*** Opening MATERIALS PROVIDED ***

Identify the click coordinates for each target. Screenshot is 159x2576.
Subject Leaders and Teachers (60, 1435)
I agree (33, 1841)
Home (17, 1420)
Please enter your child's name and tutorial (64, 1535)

*** Closing MATERIALS PROVIDED ***

The entries above must be output exactly, with every line preserved.

_REPLY:_
Identify the click coordinates for each target. Screenshot is 159x2576.
Subject Leaders and Teachers (60, 1435)
I agree (33, 1841)
Home (17, 1420)
Please enter your child's name and tutorial (64, 1535)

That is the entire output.